**WORK ITEM**
Every line in the listing that holds "panel" counts once; state the total and nothing more.

**RECORDS FOR THE TASK**
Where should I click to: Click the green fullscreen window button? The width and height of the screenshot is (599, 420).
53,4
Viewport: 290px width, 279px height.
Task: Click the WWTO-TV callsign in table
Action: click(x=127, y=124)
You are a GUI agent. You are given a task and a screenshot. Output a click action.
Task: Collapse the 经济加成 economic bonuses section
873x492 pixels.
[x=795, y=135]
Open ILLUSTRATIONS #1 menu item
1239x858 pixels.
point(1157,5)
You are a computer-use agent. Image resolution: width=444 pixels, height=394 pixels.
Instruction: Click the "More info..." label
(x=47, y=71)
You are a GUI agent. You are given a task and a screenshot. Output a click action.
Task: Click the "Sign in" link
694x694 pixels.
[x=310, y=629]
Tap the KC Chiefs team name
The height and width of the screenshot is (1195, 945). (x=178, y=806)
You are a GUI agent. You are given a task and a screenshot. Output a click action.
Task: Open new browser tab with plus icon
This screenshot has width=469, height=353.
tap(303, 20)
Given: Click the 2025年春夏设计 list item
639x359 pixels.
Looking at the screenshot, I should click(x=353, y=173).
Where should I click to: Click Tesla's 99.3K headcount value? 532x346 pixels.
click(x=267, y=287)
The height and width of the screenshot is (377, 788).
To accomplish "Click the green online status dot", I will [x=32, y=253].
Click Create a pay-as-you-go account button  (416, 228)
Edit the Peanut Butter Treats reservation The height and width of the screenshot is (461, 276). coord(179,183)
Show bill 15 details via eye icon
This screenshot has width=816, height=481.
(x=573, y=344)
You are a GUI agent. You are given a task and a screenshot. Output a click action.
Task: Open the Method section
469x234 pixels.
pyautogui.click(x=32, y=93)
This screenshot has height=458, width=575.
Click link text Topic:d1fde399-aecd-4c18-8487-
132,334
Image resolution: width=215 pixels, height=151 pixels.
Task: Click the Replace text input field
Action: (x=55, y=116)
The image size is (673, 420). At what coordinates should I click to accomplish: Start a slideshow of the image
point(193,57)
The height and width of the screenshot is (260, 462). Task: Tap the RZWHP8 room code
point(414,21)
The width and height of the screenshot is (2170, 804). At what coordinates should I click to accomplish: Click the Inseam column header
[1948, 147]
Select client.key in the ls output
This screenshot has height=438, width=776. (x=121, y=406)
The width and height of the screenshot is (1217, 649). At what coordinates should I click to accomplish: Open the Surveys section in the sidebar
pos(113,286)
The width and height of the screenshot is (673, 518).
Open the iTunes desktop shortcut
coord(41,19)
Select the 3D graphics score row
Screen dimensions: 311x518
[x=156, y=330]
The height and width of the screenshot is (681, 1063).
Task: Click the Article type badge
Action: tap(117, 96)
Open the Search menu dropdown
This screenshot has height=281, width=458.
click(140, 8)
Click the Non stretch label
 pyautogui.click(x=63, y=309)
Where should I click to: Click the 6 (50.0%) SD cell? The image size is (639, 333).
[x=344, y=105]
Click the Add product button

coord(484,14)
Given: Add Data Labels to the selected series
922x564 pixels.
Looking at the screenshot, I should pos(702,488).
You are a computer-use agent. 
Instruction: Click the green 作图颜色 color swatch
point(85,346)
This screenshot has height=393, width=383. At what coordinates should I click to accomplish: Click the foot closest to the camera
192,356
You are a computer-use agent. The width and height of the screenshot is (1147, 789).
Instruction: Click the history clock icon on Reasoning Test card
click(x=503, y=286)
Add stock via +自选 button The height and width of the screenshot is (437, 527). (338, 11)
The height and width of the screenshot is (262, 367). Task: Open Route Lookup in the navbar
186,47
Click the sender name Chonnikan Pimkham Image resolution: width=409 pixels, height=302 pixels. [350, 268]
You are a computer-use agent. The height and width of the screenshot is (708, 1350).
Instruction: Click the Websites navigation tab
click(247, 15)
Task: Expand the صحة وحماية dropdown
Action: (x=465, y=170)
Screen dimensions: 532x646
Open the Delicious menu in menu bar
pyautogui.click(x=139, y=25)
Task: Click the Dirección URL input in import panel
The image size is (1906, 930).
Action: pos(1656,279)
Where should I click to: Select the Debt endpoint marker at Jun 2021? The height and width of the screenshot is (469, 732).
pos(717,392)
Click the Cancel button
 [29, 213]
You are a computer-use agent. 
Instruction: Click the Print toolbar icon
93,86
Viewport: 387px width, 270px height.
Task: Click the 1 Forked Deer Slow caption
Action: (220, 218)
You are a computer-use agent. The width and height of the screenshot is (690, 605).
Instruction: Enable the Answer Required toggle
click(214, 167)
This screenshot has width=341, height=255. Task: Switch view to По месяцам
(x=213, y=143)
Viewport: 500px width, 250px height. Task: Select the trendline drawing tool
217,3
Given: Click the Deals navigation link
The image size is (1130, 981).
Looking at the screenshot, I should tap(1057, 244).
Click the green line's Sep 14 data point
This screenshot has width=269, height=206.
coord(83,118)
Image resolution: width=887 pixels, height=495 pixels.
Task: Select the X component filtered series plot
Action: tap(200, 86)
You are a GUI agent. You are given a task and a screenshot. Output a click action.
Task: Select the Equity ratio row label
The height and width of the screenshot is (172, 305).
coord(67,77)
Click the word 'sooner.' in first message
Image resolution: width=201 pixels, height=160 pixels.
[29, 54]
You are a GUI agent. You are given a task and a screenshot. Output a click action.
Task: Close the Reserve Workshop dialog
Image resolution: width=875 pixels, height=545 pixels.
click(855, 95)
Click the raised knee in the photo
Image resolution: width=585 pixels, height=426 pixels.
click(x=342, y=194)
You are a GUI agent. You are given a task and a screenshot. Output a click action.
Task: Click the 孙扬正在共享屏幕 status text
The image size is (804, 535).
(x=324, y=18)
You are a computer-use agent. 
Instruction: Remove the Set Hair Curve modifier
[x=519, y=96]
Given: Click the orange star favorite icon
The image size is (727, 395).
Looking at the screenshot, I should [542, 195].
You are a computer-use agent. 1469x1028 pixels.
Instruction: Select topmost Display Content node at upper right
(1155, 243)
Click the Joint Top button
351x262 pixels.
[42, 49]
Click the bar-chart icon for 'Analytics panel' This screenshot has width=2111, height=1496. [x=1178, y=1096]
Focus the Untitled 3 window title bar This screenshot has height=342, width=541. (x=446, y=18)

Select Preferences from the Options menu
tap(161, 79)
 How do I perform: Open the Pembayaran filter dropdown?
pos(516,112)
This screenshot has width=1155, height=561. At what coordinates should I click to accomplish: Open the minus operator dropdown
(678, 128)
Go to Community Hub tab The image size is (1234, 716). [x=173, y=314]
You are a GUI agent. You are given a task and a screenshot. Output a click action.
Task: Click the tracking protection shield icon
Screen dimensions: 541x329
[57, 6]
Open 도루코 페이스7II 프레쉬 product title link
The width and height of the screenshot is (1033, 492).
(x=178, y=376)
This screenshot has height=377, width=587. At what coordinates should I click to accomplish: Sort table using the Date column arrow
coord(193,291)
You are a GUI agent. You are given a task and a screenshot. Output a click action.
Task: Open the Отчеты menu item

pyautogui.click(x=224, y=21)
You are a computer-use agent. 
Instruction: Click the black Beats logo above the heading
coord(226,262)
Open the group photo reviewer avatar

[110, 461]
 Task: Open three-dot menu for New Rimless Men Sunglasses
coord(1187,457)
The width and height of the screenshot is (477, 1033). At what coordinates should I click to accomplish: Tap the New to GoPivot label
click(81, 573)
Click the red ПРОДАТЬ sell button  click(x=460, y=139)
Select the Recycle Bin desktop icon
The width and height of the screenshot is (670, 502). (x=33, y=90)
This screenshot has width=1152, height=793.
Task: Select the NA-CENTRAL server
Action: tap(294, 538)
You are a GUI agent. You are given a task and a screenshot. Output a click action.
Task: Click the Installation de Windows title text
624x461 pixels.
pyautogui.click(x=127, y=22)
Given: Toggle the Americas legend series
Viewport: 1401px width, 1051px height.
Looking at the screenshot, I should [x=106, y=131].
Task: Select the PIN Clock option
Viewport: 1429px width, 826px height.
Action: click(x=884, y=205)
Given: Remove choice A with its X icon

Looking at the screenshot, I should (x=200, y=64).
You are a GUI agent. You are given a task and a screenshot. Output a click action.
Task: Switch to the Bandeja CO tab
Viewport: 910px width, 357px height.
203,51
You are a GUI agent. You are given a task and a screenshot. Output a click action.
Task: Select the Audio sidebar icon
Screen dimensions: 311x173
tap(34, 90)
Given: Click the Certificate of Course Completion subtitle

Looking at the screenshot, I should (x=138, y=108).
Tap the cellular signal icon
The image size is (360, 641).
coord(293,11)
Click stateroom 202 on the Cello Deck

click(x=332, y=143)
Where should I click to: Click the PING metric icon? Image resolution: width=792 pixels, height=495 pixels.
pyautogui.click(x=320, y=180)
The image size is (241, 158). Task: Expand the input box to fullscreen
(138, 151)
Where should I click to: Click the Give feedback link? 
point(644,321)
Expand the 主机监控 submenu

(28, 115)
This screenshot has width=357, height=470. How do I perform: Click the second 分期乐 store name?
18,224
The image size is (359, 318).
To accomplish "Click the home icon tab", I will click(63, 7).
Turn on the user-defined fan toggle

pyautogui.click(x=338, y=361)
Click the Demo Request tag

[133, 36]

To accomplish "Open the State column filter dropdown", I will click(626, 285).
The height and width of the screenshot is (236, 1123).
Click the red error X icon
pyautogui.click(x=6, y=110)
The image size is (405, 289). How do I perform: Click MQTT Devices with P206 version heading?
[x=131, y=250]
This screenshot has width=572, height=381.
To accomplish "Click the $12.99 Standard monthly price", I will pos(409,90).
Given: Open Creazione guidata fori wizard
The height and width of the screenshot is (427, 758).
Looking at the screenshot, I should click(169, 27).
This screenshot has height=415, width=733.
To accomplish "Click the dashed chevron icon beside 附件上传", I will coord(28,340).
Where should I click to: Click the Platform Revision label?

**RESPONSE**
2